Casi tanto como la diatriba generada para aprobar unos
presupuestos que son imprescindibles para la gobernanza y la gestión de nuestro
país. No importa que llevemos tres años con unas cuentas prorrogadas que ya no
son válidas para afrontar los retos, máxime en una situación de excepcionalidad
como la que estamos sufriendo, a que nos enfrentamos hoy y cara a los próximos
años. Nos jugamos nuestro papel como nación en Europa y en el mundo. Pero no disponemos
de estadistas con capacidad de actuar de cara al futuro, sino de politiquillos
que ejercen en función de sus intereses del presente, incapaces de subordinar
sus avaricias al interés general. Y lo peor es que no se vislumbra a nadie en el
ruedo político con semejante generosidad y altura de miras. Porque si los que hay
no defienden siquiera, sin maniqueísmos, el sacrosanto derecho a la salud de
todos en plena amenaza de un patógeno sumamente contagioso, todavía menos
hallaremos que velen por la viabilidad presupuestaria del país y el respeto a
la democracia y sus instituciones. Escasean políticos que sean honestos con los
ciudadanos a los que dicen representar. Tal es la razón por la que ningún partido
se presta a priorizar los puntos de acuerdo, en pos de un bien superior, en vez
de parapetarse tras vetos que magnifican los de desacuerdo. Exigen todo o nada,
y así no hay manera de construir ni avanzar. Así no se hace país, por muy
patriota que uno se declare. Es desconcertante.

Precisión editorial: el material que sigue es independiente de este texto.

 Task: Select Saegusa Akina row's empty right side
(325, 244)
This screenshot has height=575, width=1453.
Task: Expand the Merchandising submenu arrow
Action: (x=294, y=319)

Pero el mayor desconcierto lo provoca el atrincheramiento de
Donald Trump en la Casa Blanca, quien se niega reconocer su derrota electoral. Lo
increíble es que, como excusa, esgrime un supuesto fraude electoral y trampas
en las votaciones, como si USA fuera un república bananera. Ninguna de sus graves acusaciones se basa en pruebas
fehacientes, a pesar de que un ejército de abogados a su servicio presente impugnaciones
en aquellos estados cuyos votos podrían revertir un resultado que le es adverso.
Ni en Michigan, Georgia, Nevada, Arizona, Wisconsin y Pensilvania ha logrado
que el recuento de votos le proporcione la victoria que le ha sido negada. En
ese último estado, el juez federal que ha fallado contra sus alegaciones, a
pesar de ser republicano, no ha podido evitar señalar en su escrito que éstas
se basaban en “argumentos legales torcidos sin mérito y acusaciones
especulativas” para construir un argumentario que es “como el monstruo de
Frankenstein”. Mientras tanto, Trump no ceja en destruir la confianza en la
democracia norteamericana y el prestigio de sus instituciones, insinuando todo
tipo de manipulaciones, fraudes y trampas que le arrebatan su victoria. No liga
su permanencia en el cargo al número de votos, a la voluntad popular, sino a su
intuición y al engreimiento patológico que padece. Por ello saldrá de la Casa
Blanca tal como gobernó: con soberbia, desconsideración, infantilismo, intolerancia
y mediocridad intelectual. Deja una sociedad polarizada, dividida, más desigual
y abandonada a su suerte frente a una crisis sanitaria que ha causado más
muertes que la guerra de Vietnam. Si desconcertante fue su elección, mayor lo
es su salida del poder. Aunque sabiendo las causas que tiene pendiente con la
Justicia, no es de extrañar que se aferre con los dientes a un cargo que le
proporciona inmunidad.
La actualidad, pues, se empeña en ofrecernos un panorama que
provoca una fuerte sensación de desconcierto. Lo cual es muy preocupante y da miedo.